This week, we learned how to become likable in mere minutes, which “work uniforms” make mornings easier, and why certain LinkedIn messages earn higher responses than others.
These are the stories you loved in Leadership for the week of July 14:
1. Do These 5 Emotionally Intelligent Things Within 5 Minutes Of Meeting Someone
When it comes to making a good first impression, it may be more important to appear likable than smart. After all, nobody’s likely to remember you positively if they didn’t find you pleasant to be around. From finding common talking points to reiterating your new acquaintance’s name, these are a few emotionally intelligent things to do in the first moments after meeting someone new.
2. These Six Women’s “Work Uniforms” Will Make Your Mornings Easier
In an ideal world, nobody would be judged by their appearance. But the truth is that in the workplace, how we present ourselves still unfairly carries over to how competent we appear to others–especially for women. Figuring out how to dress each morning can be a waste of mental energy, though, which is why having a “work uniform” to default to can be very helpful. Fast Company‘s Liz Segran spent some time testing different options to suit every industry. Here’s what she found.
3. These Are The LinkedIn InMails That Get The Highest Response Rates
Writing an effective LinkedIn InMail message isn’t that different from writing a good email: Make your message too broad, and the recipient might ignore you, but sound too pushy and it’ll result in the same thing. This week a product marketing manager at LinkedIn dug into the numbers to find out which types of messages earn the highest responses. The one difference with email? It really doesn’t matter when you send it.
4. We Need A Massive Remote-Worker Hiring Spree In The American Heartland
Stephane Kasriel, CEO of the freelancing platform Upwork, says one possible solution to the divisions in American society has to do with hiring. The same way companies set diversity targets, he argues in an OpEd this week, they should also set geographically based hiring goals. This would help bring jobs to qualified workers outside of urban business centers on the coasts. But it would only work on one condition: “Just don’t ask them to move.”
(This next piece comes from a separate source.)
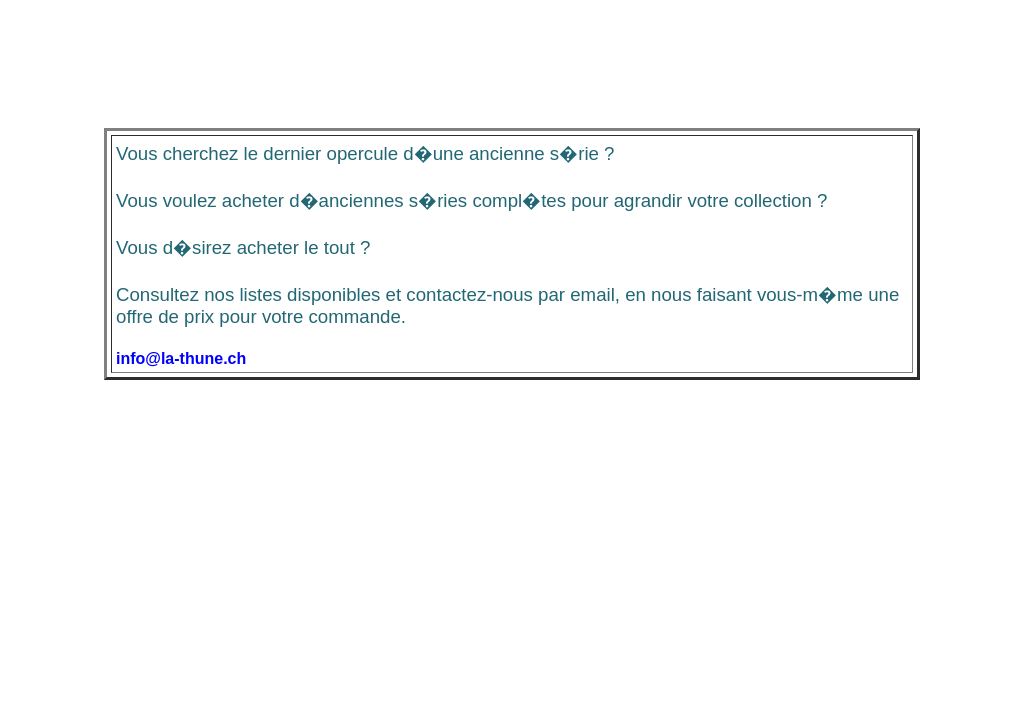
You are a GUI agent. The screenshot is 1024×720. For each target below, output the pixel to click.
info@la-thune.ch (181, 358)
5. These Are The Job Skills Of The Future That Robots Can’t Master
For all the talk of a skills gap in STEM fields, research shows that things like communication and problem-solving are still hard to come by–particularly for companies looking to fill executive positions. So when you’re thinking about what training might benefit you, it might be better to focus on those “soft skills” rather than software. As technology executive Paul Roehrig puts it, “It sounds counterintuitive, but to beat the bot, you need to be more human.”